Red Hat’s DevNation conference in San Francisco kicked off this morning with the release of JBoss Enterprise Application Platform 7. This new version of the application server and its supporting environments brings improvements to how Enterprise JavaBeans are handled, a new web server known as Undertow, and full support for the Java EE 7 standards.

The news of the JBoss 7 and JBoss EAP 7 release comes 10 years after the initial acquisition of JBoss by Red Hat. Craig Muzilla, senior vice president of the application platform group at Red Hat, wrote about the acquisition as a key part of the growth of the company over the past decade.

“We closed the JBoss acquisition, Red Hat’s second-largest acquisition to date, 10 years ago this month. At first, our only product was a Java application server. But since that time, we have built the world’s most comprehensive open-source application development and middleware product portfolio, giving developers the tools they need to create, integrate, deploy and manage enterprise applications,” he wrote.

“The technology that was at the core of the JBoss acquisition remains to this day as one of the foundational elements of the Red Hat JBoss Middleware portfolio, which today celebrates a milestone in and of itself with the launch of JBoss Enterprise Application Platform 7, giving Java software developers an on-ramp to cloud-native computing and OpenShift.”

Sacha Labourey, CEO and founder of CloudBees, said, “It is exciting to see the direction Red Hat is taking JBoss. With JBoss EAP 7, IT teams are empowered to adopt modern technologies and architectures. As a Red Hat partner, we are pleased to see JBoss evolve in this way. Organizations can now further embrace JBoss as a de facto middleware standard, benefit from a more cost-efficient platform, and support their transformative IT initiatives, such as DevOps, cloud and Continuous Delivery. JBoss EAP 7 is a win for Red Hat, CloudBees and our mutual customers.”

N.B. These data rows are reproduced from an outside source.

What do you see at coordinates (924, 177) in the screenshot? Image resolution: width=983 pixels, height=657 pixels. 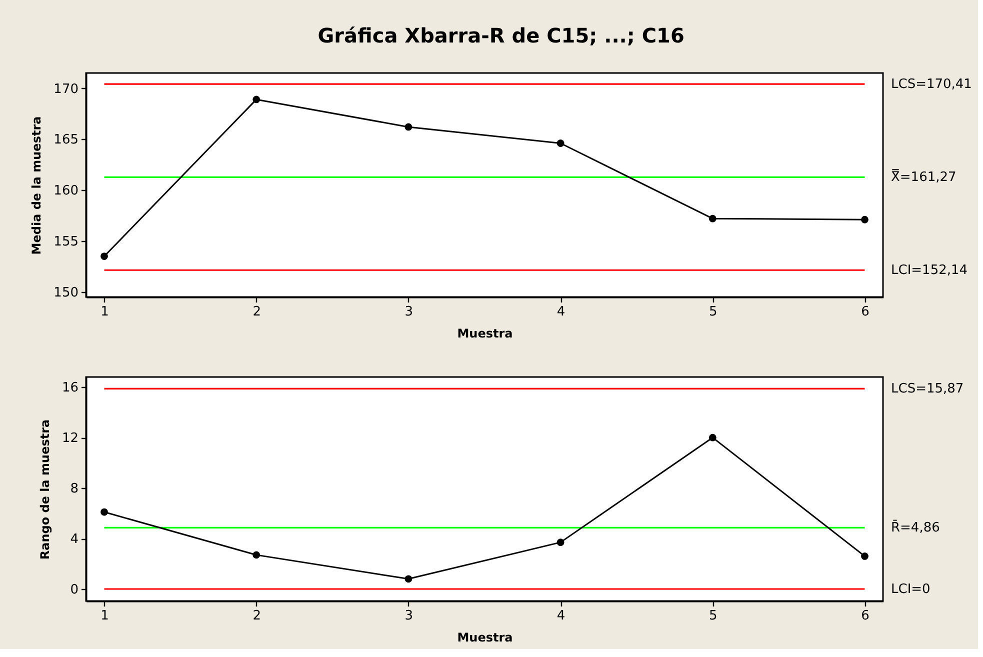 I see `ref-line-label: X̿=161,27` at bounding box center [924, 177].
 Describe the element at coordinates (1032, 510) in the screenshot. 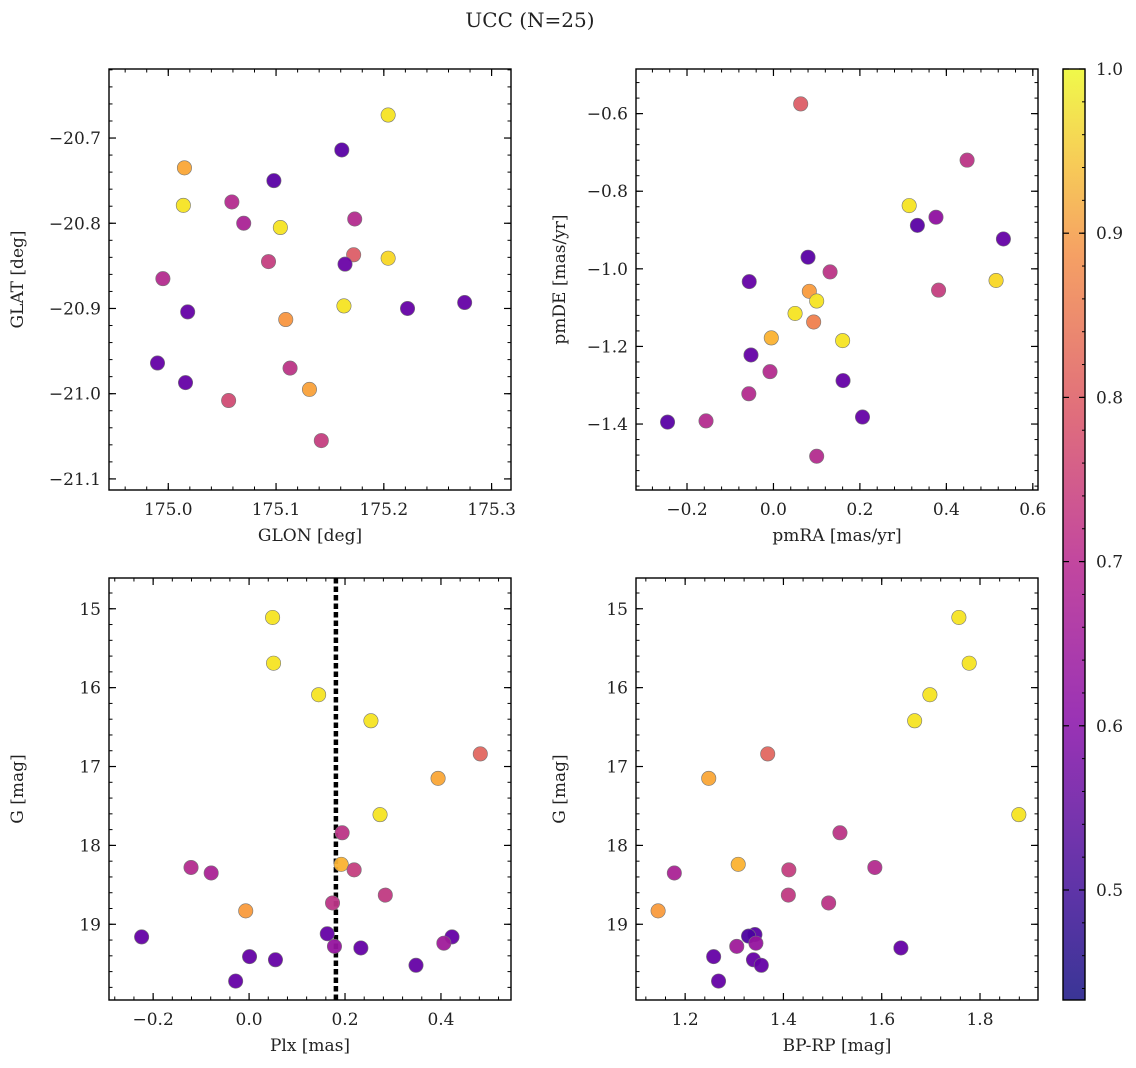

I see `x-tick-label: 0.6` at that location.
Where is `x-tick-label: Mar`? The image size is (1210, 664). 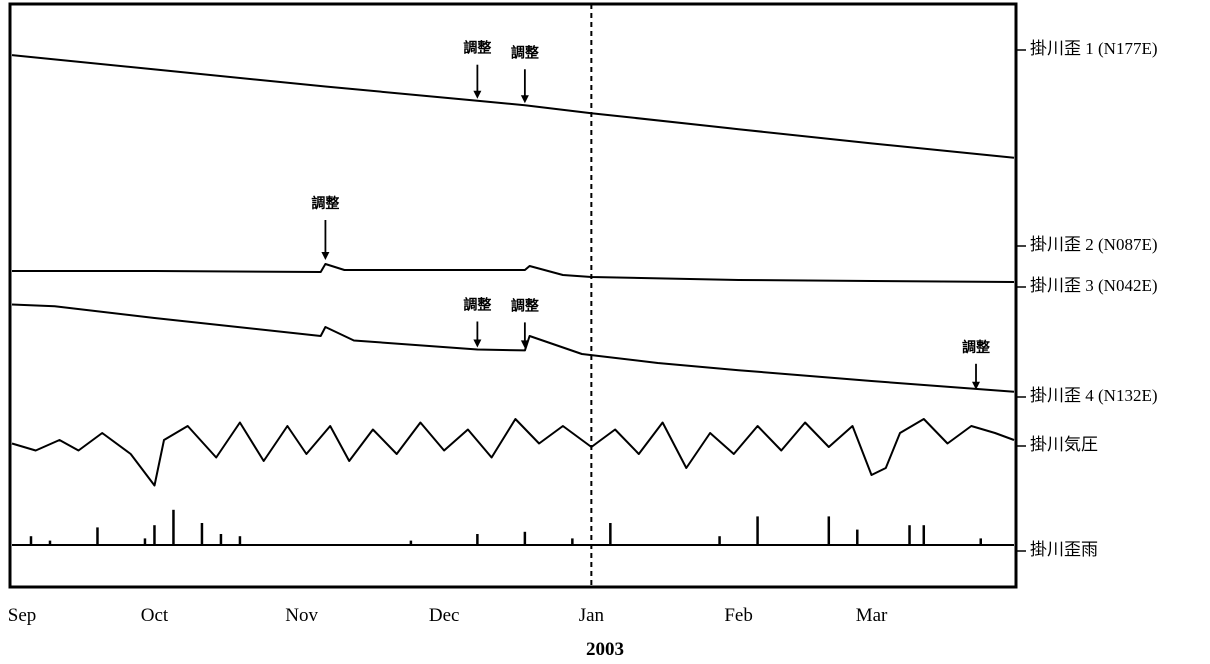
x-tick-label: Mar is located at coordinates (872, 616).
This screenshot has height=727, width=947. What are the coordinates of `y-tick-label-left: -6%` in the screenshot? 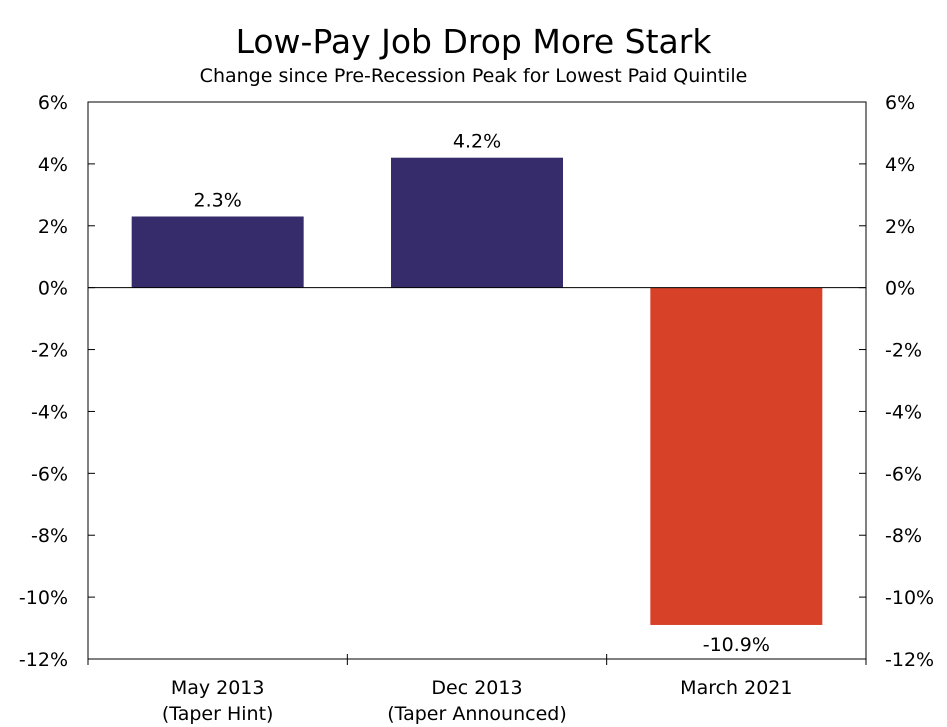 It's located at (50, 474).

JBoss EAP 7 includes both additions and subtractions. PicketLink modules have been deprecated (though JBoss still supports PicketLink Federation), but the platform’s release notes indicated that all PicketLink modules may be completely removed from future releases. This, however, is because PicketLink Federation support has received its own subsystem within the platform.

JAX-RPC is no longer supported in this release, with JAX-WS being the favored method of remote functions being called. Many supports within the platform were removed, particularly those targeting specific features in external applications like Apache Web Server and ActiveMQ.

(Related: Red Hat updates Software Collections and Developer Toolset)

The actual platform additions, however, outweighed the removals and deprecations. Enterprise JavaBeans support received interoperability and compatibility fixes within the platform. Remote EJB calls between JBoss EAP 7 and JBoss EAP 5 are now possible with CORBA, for example.

The JBoss EAP 7 management command-line interface is now available even when a server is offline. The CLI can embed the server and launch it directly in admin-only mode, removing the need to spin up a new instance within functioning infrastructure.

The new Undertow web server replaces the JBoss web server, which was previously used to handle HTTP requests and sessions. Undertow is designed for maximum scalability and throughput, and can handle environments that sustain more than a million connections at once. Using Undertow, JBoss can be configured to function as a multi-platform load balancer.

Finally, JBoss EAP 7 is the first release of the platform to fully support all of the Java EE 7 standards, including the Web Profile version.